Monet has paved the way to the painting en plein air, marking the most important pages of the history of Impresionism during decades. He will carry this to its logical conclusion in his paintings of the nymphs´s ponds, till he almost reaches abstraction.
Maybe no one else, in the history of humanity, represented, as Leonardo did, the real “genius”. In the heart of Renaissance, Leonardo explores, on his own, many different fields of art and science.
Piero della Francesca represents the spirit of humanism. Mind, liberated from medieval links, becomes the centre of a universe built “to suit Man". Space, light and colour, architecture and nature: Piero rules the image masterly.
Since he completed his academic formation throughout the Spanish provinces at the end of the 19th century until he died, going through the period of the Parisian avant-gardes and the explosion of Cubism, Picasso dominates the20th century art. His works are a symbol of the contemporary art and culture. .
He began as a copyist in the Louvre and then became the king of fauvism. Tireless and patient, Henri Mattise knew how to merge the lessons of former teachers and the new suggestions of the African primitive art in his painting.
From the Blaue Reiter, Kandisky is one of the most important forerunners of abstract art. His paintings and ideas are the most determining experiences for the evolution of contemporary painting.
The human parable of Rembrandt marks the highest and most tragic page of the Dutch “golden century”. Famous painter, then hastened to an unstoppable downfall, Rembrandt left great and memorable works, full of humanity and emotion.
Without leaving the joy of light and colour, Cézanne does not end his work in the “impression” but also takes part in the nature´s form, remodelling it “with the cube, the cylinder and the sphere”. He recovers the solemn tone of classical art, becoming a model for the 20th century avant-gardes.
In the calm artistic life of Paris at the end of the 19th century, the passionate painting of a Dutch young boy comes up. With brushstrokes full of colour and passion, Van Gogh transfers to the canvas the harsh tones and the emotions of a short but very intense life.

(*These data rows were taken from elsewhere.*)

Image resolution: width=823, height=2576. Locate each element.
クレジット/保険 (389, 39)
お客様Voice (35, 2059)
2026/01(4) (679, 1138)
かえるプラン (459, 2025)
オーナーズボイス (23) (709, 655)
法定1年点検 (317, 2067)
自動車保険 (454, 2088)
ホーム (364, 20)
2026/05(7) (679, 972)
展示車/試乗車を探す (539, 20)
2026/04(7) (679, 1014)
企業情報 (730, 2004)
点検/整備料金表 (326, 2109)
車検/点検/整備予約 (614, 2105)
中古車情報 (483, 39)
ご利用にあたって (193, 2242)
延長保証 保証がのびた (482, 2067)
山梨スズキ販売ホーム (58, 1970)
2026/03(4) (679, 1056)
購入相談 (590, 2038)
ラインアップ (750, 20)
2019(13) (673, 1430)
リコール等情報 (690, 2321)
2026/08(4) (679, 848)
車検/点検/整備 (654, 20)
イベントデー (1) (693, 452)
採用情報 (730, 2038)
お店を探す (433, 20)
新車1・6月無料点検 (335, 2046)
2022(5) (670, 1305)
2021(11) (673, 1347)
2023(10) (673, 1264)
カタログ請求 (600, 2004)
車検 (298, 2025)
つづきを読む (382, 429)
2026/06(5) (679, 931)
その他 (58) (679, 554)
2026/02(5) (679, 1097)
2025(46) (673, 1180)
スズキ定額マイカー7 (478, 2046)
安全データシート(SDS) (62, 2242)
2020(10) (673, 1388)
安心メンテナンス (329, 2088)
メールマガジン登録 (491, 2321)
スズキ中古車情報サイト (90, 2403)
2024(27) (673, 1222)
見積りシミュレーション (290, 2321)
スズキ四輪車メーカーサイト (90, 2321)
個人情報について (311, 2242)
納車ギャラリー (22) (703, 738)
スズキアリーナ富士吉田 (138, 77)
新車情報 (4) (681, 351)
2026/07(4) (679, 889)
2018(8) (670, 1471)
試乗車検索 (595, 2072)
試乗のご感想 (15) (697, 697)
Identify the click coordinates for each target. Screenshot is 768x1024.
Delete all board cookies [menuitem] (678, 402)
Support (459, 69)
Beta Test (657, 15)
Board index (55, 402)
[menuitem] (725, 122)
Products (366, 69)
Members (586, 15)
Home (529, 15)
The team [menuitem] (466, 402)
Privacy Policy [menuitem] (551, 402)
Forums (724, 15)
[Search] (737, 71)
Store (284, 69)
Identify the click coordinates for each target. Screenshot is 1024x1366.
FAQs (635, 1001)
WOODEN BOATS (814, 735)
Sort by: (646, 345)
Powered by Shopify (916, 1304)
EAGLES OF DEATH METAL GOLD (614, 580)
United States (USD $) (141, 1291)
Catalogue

Gauguin is one of the most fascinating painters at the end of the 19th century. He is one of the few painters that rejected the impresionist and gay Paris. Gauguin contrasts the sublime search for purity and beauty, for which he leaves everything behind and travels to Tahiti.
Renoir offers some of the freshest and kindest images of art; great fun in a carefree Paris. Renoir is one of the promoters of Impresionism. His painting is always in movement, and gives us the gleaming ray of joy as a present.
Spain´s XVII century is the century of Velázquez, painter of genius, interpreter of a society oppresed by the court and the harsh reality. His art is the internal image of some men and women full of passions, whose intense and direct presence makes them closer to us and eternally present.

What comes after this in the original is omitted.